Selected extract:
1. How would you describe the mystique that sets Buenos Aires apart from Europe and North America?
Buenos Aires is often, misleadingly, called the “Paris of the South” because of its concentration of Europhile architecture, but you can find plenty of mansard roofs in New York City as well, and nobody calls it the “Paris of the North.” In many ways, Buenos Aires resembles New York, with its ethnic communities—Buenos Aires has Italo-Argentines, Anglo-Argentines, a substantial Jewish community, a Chinatown, a Koreatown, and immigrants from neighboring and nearby countries (Paraguayans, Bolivians, Peruvians). I once described New York, compared with Buenos Aires, as “the city that takes a nap”—Buenos Aires is a 24-hour city with enormous energy. But it’s also a city of neighborhoods where you can establish relationships with local shops and merchants—when I walk to the corner newsstand, the proprietor sees me and has my paper waiting before I even get close enough to speak to him.
2. What is your favorite area of the city?
I have to say Palermo, because it’s where my wife and I have an apartment near the zoo and the botanical gardens. It’s residential and close to public transportation, but it also has large open spaces, museums, galleries, shopping, and perhaps the most creative restaurants in the country. That said, it’s the city’s biggest barrio and, though it’s a prestigious address, it also includes some seedy areas.
3. Name three locations to visit that will give visitors a greater appreciation for tango?
Tango has been stereotyped into elaborate floorshows with lithe and sexy dancers, but that’s not how most Argentines experience it. Instead, consider a participatory milonga; for those who aren’t accustomed to late hours, the best choice might be the afternoon event at the downtown Confitería Ideal. Another good place, for tango song and music rather than dancing, is San Telmo’s Centro Cultural Torquato Tasso, where singers such as Soledad Villamil perform (she was also the female lead in the Oscar-winning film The Secret in Their Eyes). The Café Tortoni, of course, is a classic.

Material provided:

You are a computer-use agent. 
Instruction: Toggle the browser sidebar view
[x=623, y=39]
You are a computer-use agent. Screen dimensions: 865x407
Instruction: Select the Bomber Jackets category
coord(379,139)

==

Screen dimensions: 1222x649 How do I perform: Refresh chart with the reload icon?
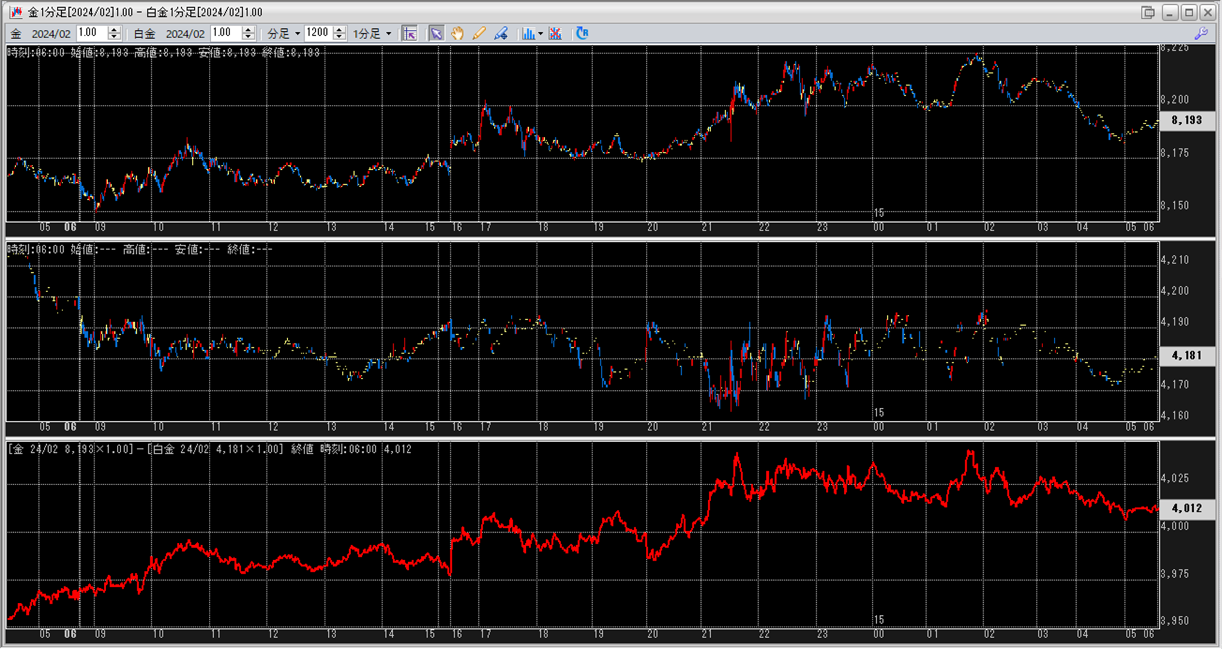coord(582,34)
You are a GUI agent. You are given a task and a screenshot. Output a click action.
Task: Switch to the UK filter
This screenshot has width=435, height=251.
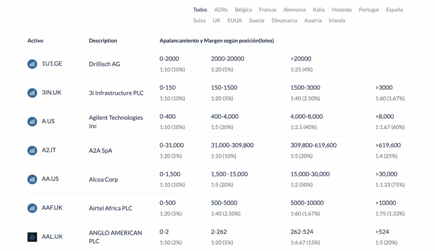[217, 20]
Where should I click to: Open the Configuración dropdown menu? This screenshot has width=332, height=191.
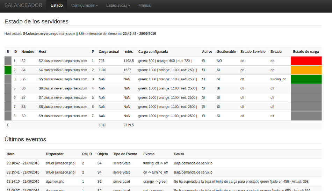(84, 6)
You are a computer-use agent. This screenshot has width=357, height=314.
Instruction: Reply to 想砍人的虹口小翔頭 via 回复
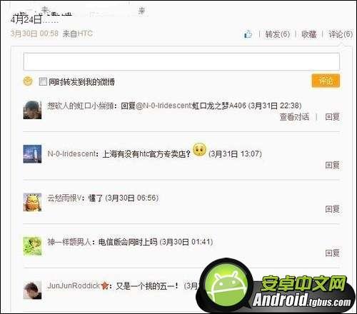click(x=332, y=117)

--

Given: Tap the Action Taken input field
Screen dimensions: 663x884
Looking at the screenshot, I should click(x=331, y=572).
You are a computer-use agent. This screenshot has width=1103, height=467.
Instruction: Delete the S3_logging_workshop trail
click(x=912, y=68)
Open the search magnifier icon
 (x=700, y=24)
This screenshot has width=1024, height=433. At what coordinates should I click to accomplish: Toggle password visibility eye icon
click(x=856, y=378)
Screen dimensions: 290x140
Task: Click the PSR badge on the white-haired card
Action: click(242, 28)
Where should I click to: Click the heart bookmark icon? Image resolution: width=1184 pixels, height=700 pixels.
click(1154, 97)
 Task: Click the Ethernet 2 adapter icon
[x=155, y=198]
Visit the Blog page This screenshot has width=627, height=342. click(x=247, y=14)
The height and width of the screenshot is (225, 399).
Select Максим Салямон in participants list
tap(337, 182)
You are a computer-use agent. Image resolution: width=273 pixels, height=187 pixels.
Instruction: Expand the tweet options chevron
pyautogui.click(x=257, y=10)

Work to complete:
**A.** From the Buenos Aires interview, reproduce word for word the passage starting at "I have to say" and ending at "appreciation for tango?".
**B.** How many lines in the rows contain the string "Open", with case counting? Reply with the number alone.

Solution set:
**A.**
I have to say Palermo, because it’s where my wife and I have an apartment near the zoo and the botanical gardens. It’s residential and close to public transportation, but it also has large open spaces, museums, galleries, shopping, and perhaps the most creative restaurants in the country. That said, it’s the city’s biggest barrio and, though it’s a prestigious address, it also includes some seedy areas.
3. Name three locations to visit that will give visitors a greater appreciation for tango?

**B.** 2